Malgré tout, Charmion finit par se lasser également de ma présence. Elle cherchait des personnes aussi puissantes qu’elle, car elle se sentirait encore plus forte de pouvoir les manipuler. Or le clan d’Amun se résumait à trois vampires. L’athénienne avait besoin de plus, elle voulait briller. Et j’étais devenu totalement perméable à son don avec les décennies, alors elle envisageait de partir pour se divertir ailleurs. Mais quand j’avais su où elle comptait se rendre, j’avais tenté de l’en dissuader, Amun en serait dévasté.
- Tu sais Demetri, Amun est de ceux qui savent trouver les pierres rares et comment les polir pour les rendre encore plus spéciales. Mais il existe des vampires bien plus ambitieux que lui. Lorsque je me suis réveillée après ma transformation, je l’ai senti immédiatement en moi. Certains vampires développent leur don avec le temps, le mien s’est activé de suite. J’ai su tout de suite que je pouvais lier qui je voulais ou presque, que je pouvais briser des alliances d’un simple murmure, devenir la pierre angulaire d’un clan en tissant les liens comme je le désirais… qu’est-ce que celui d’Amun peut m’apporter sur le long terme ? Tu te satisfais peut-être d’une vie au calme dans le désert, mais ce n’est pas mon cas, et si tu veux mon avis, c’est du gâchis de rester ici à traquer des marchands, tu pourrais avoir bien plus toi aussi…

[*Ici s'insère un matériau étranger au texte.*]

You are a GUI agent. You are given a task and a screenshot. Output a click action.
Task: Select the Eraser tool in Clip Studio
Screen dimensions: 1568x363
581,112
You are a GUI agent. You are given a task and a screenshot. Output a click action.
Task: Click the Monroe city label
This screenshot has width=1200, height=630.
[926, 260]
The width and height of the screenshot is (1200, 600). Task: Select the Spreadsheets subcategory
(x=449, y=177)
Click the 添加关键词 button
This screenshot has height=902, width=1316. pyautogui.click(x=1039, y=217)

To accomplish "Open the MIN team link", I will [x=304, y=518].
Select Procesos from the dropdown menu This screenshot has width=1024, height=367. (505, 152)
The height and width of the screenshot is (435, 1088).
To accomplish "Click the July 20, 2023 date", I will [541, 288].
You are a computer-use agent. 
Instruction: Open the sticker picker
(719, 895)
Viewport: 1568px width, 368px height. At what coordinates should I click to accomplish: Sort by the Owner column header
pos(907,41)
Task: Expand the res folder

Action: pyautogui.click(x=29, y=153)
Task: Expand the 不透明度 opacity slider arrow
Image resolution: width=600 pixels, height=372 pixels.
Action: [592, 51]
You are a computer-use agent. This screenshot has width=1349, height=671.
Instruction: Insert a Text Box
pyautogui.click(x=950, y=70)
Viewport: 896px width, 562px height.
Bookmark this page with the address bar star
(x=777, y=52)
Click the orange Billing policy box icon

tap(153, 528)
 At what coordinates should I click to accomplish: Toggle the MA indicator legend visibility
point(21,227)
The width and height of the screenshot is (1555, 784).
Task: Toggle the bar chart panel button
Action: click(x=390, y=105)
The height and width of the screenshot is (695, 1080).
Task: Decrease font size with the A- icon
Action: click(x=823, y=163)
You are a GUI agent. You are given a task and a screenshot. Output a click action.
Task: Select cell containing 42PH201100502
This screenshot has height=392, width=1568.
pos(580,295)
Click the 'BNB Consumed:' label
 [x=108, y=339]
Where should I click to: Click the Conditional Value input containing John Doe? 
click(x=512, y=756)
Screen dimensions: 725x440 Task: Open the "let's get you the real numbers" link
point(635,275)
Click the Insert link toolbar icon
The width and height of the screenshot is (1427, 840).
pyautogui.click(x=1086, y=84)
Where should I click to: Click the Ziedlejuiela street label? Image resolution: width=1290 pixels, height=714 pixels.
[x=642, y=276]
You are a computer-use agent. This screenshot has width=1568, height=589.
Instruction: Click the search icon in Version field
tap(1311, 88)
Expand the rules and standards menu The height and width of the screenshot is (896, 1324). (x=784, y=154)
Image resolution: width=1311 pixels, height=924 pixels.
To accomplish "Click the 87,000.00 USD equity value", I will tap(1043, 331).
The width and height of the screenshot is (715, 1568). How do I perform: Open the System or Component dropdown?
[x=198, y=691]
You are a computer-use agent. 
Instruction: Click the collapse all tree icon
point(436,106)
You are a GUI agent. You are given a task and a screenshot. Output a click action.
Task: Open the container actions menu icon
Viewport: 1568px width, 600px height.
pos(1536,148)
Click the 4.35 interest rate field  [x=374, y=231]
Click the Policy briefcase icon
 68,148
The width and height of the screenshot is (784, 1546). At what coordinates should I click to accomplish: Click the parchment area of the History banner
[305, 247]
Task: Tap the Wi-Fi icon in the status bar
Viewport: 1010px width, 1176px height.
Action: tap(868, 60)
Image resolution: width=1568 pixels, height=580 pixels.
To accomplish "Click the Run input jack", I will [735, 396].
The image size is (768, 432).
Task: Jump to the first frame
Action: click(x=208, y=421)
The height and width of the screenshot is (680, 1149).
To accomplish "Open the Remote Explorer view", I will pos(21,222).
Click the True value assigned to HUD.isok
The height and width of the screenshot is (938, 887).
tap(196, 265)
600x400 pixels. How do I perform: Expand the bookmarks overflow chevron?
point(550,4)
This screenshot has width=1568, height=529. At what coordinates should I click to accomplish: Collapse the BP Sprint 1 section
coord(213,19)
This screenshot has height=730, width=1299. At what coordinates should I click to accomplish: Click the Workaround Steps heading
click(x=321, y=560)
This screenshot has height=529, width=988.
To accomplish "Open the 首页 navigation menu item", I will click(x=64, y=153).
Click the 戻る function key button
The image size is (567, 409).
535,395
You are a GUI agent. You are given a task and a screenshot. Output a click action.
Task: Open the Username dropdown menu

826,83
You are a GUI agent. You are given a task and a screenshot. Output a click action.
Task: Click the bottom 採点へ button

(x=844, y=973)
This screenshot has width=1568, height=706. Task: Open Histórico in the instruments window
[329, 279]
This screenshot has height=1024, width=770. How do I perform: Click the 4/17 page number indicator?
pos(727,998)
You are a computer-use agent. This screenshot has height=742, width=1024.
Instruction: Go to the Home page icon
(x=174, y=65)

Je lui avais grogné dessus, n’aimant pas sa façon de parler de celui qui était comme un père pour moi. J’étais à ma place en Égypte, je n’avais aucune raison d’aller dans un autre clan.
- C’est ta décision. Si un jour tu changes d’avis, nous serons peut-être amenés à nous côtoyer à nouveau, chez les Volturi, avait-elle annoncé avant de disparaître quelques jours après, le temps de saluer mon créateur qui avait été peiné par son départ, lui qui commençait à croire que son clan allait s’agrandir définitivement par la présence durable de Charmion.